#### [PROVIDED RECORDS]
########
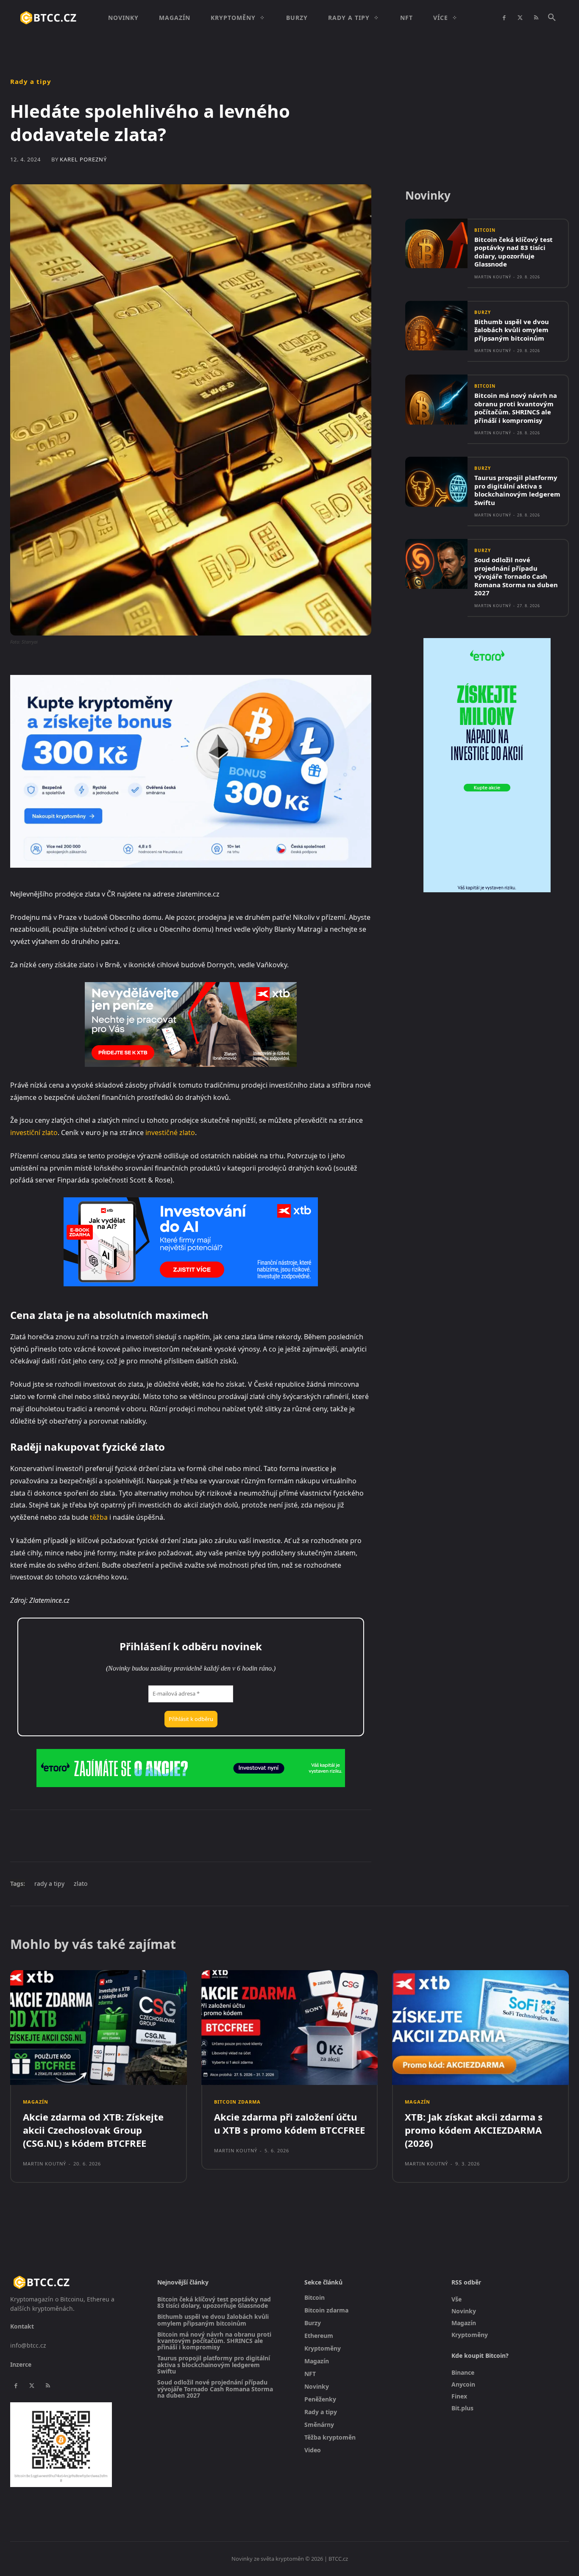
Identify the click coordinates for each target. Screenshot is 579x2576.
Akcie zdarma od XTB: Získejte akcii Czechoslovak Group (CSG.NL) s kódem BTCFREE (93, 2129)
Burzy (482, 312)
########
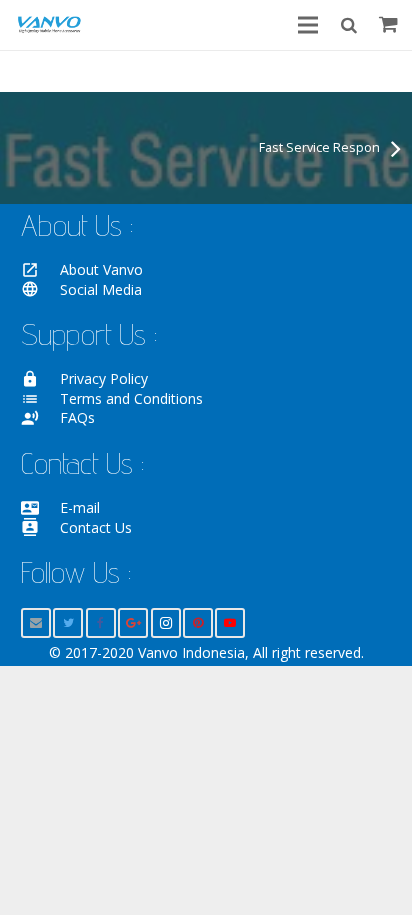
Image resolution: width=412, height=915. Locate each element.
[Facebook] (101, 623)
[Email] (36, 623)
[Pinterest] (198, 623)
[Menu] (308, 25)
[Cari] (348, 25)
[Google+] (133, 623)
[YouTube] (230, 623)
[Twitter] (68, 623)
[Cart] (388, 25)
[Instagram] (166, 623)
########
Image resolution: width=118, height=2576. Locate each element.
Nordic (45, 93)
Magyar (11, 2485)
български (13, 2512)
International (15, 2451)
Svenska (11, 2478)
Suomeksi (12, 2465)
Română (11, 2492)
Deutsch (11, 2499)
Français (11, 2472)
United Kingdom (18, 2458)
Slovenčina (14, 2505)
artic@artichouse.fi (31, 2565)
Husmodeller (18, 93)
########
#### [TRY IT]
Every line above from the line with "Identify the click" to the line with "Burzy (482, 312)" is wanted, ends included; write them out exactly and add no other line.

#### [ANSWER TO THIS PROBLEM]
Identify the click coordinates for each target. Screenshot is 579x2576.
Akcie zdarma od XTB: Získejte akcii Czechoslovak Group (CSG.NL) s kódem BTCFREE (93, 2129)
Burzy (482, 312)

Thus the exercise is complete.